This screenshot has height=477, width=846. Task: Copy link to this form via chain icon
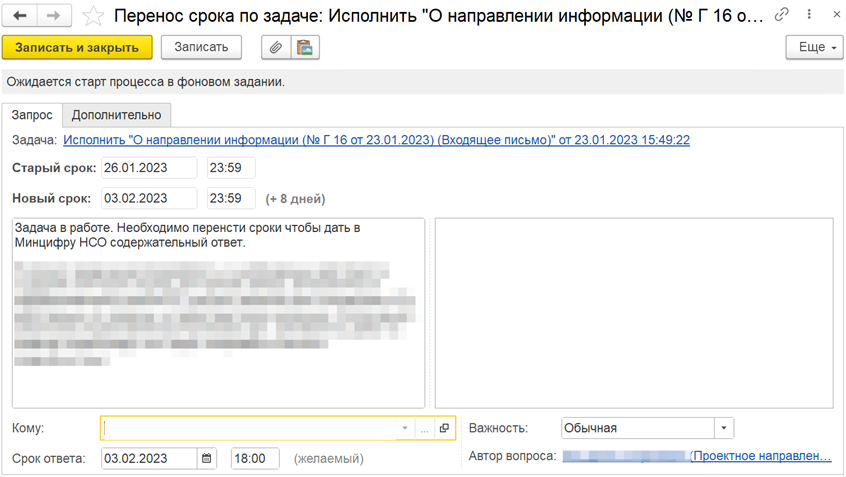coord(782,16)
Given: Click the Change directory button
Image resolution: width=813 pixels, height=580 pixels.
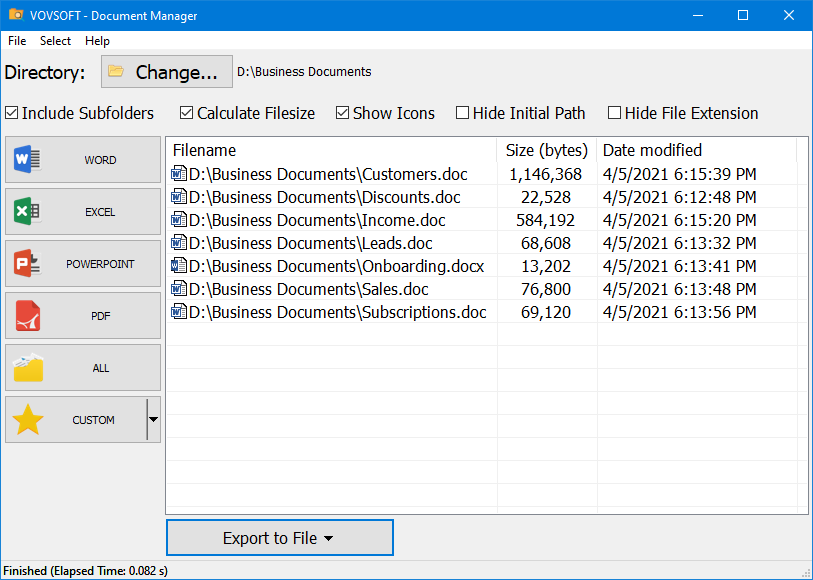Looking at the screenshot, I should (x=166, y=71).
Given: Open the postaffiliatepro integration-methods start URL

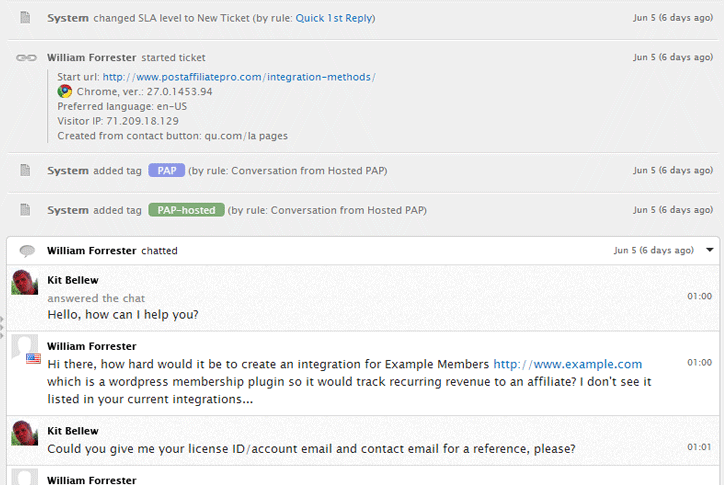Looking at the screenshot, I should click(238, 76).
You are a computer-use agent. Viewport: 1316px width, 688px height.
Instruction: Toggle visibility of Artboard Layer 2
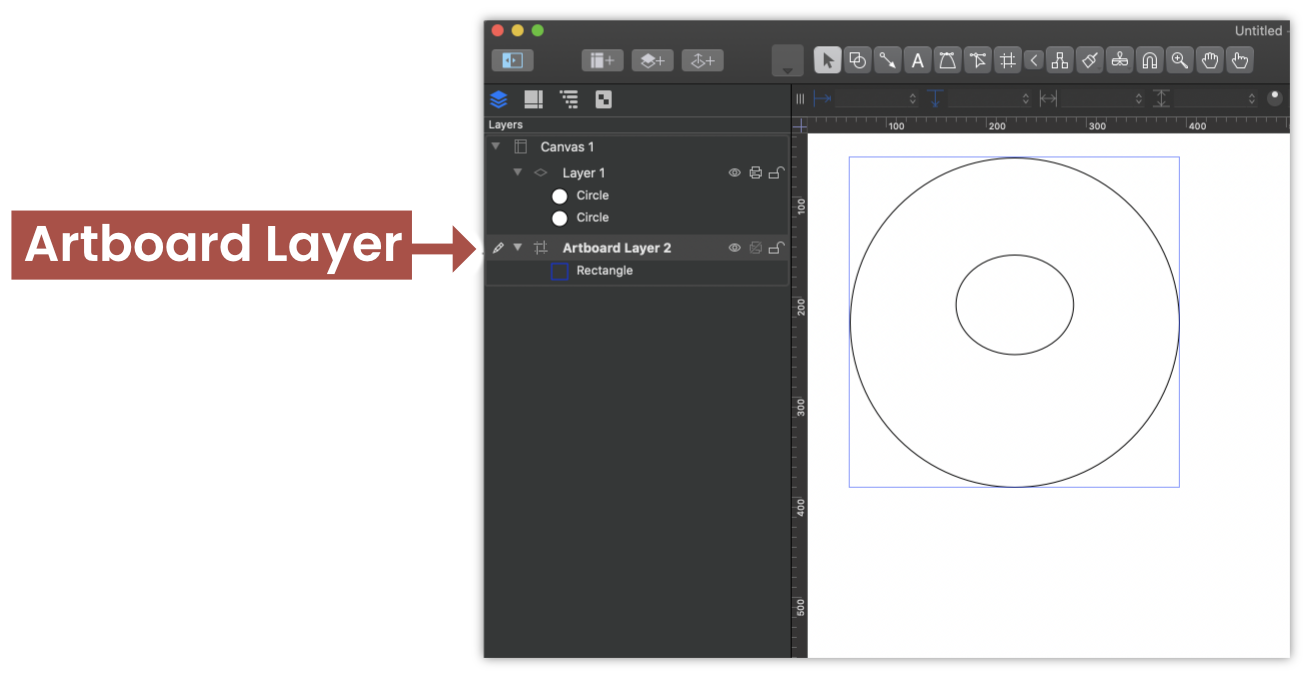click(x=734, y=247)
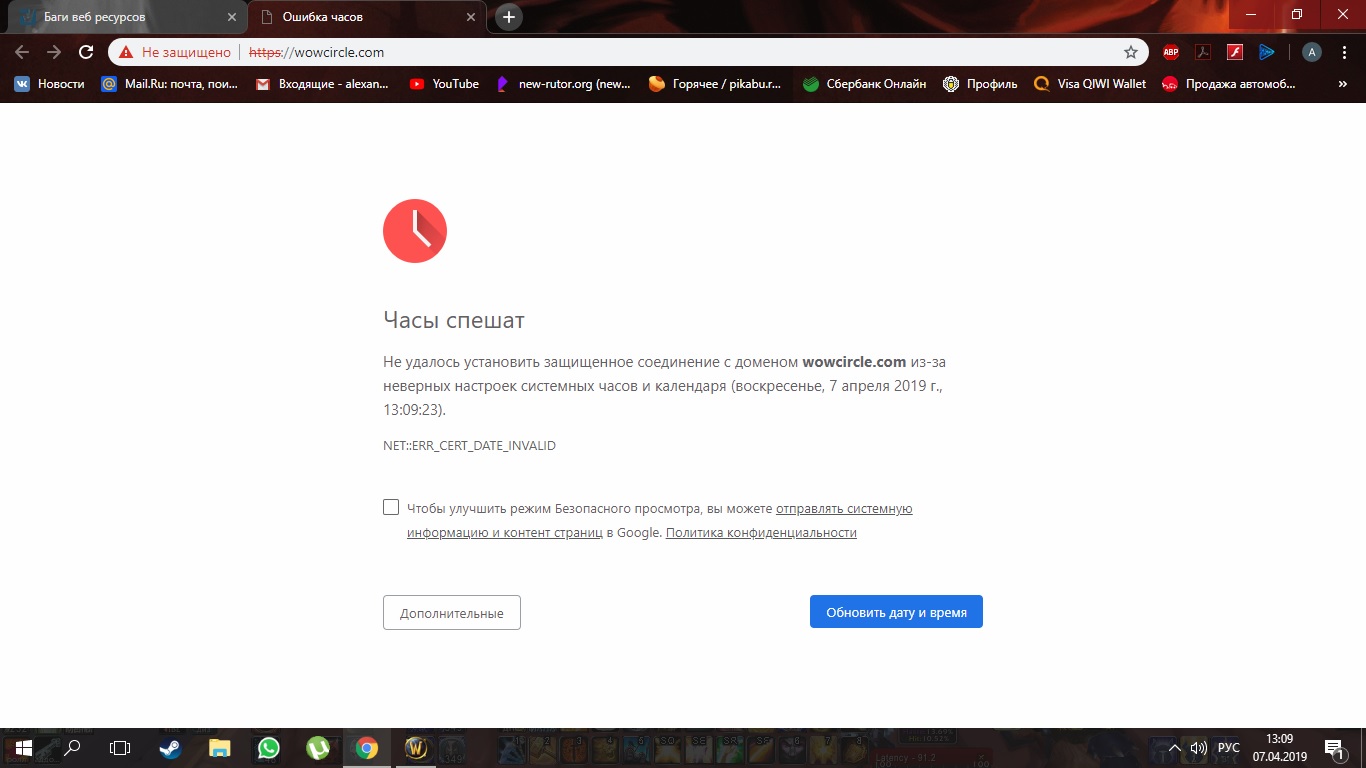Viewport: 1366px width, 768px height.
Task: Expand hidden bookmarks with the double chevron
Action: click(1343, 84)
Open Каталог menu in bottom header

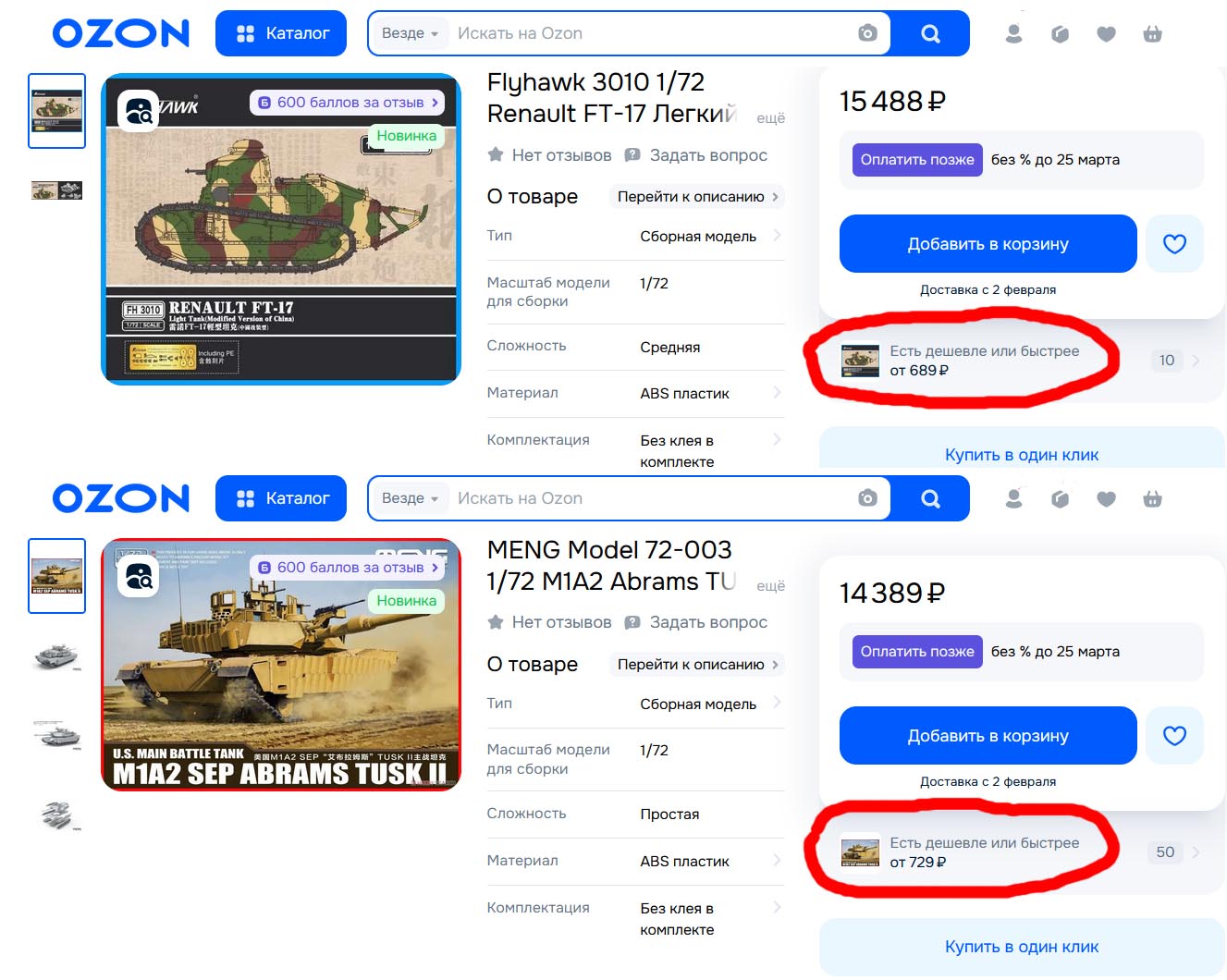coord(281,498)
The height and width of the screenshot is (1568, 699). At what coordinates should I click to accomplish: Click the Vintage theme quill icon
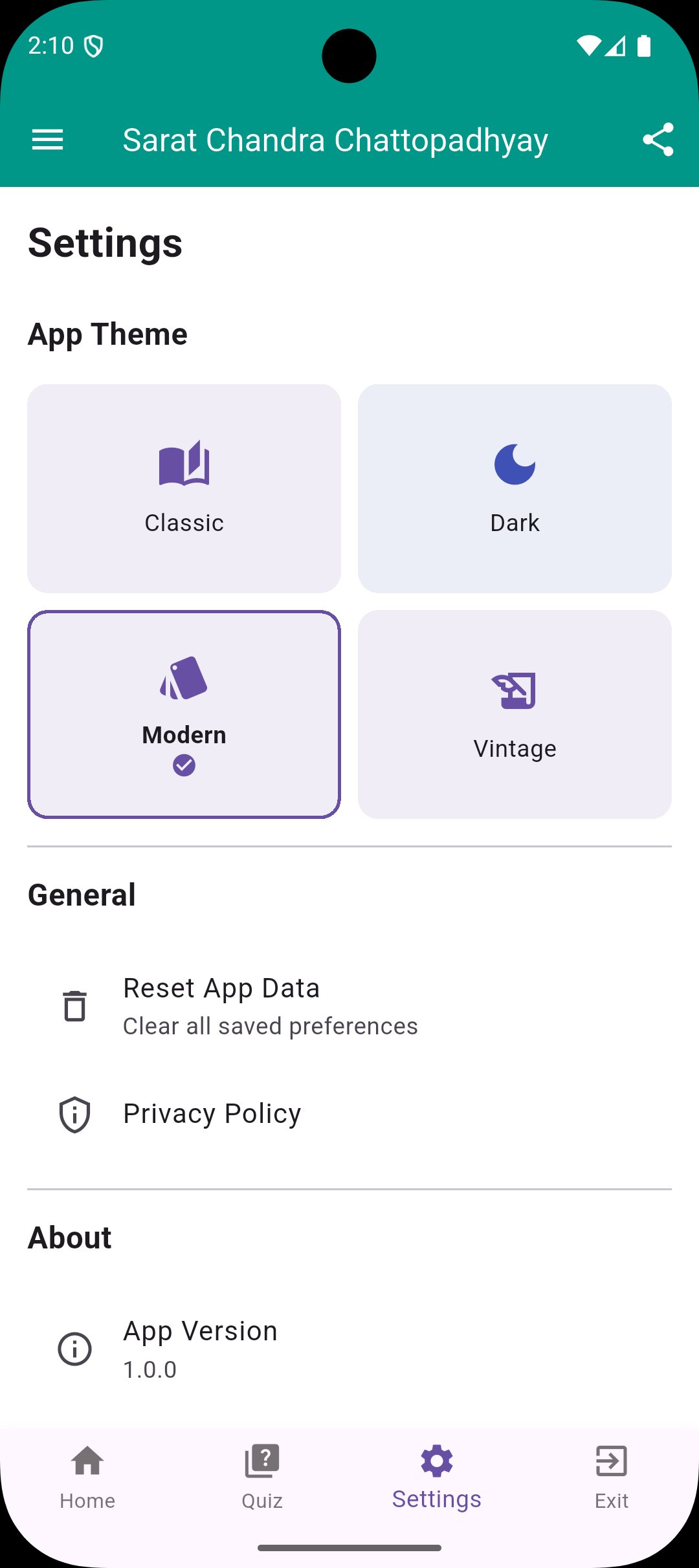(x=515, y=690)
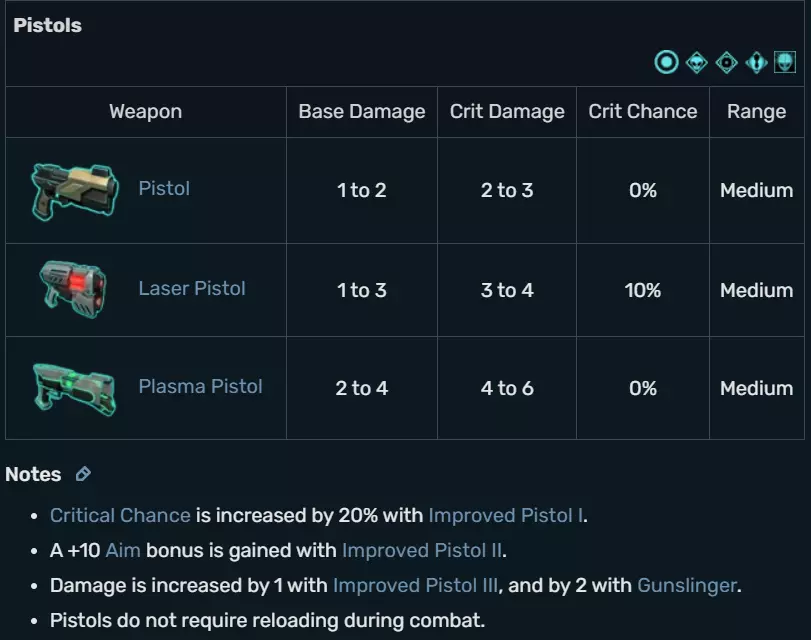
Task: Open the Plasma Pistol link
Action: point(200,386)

### Task to complete
Please output the entries above exactly, leaving out every picture.

### Final answer
This screenshot has height=477, width=846. Task: Copy link to this form via chain icon
coord(782,16)
Given: Click the Change directory button
Image resolution: width=813 pixels, height=580 pixels.
Looking at the screenshot, I should (x=166, y=71).
Given: Open the postaffiliatepro integration-methods start URL

Looking at the screenshot, I should click(238, 76).
You are a computer-use agent. Viewport: 1316px width, 688px height.
Instruction: Toggle visibility of Artboard Layer 2
click(x=734, y=247)
Viewport: 1366px width, 768px height.
Task: Expand hidden bookmarks with the double chevron
Action: click(1343, 84)
Open Каталог menu in bottom header

coord(281,498)
The height and width of the screenshot is (1568, 699). At what coordinates should I click to accomplish: Click the Vintage theme quill icon
(x=515, y=690)
Task: Open the Plasma Pistol link
Action: point(200,386)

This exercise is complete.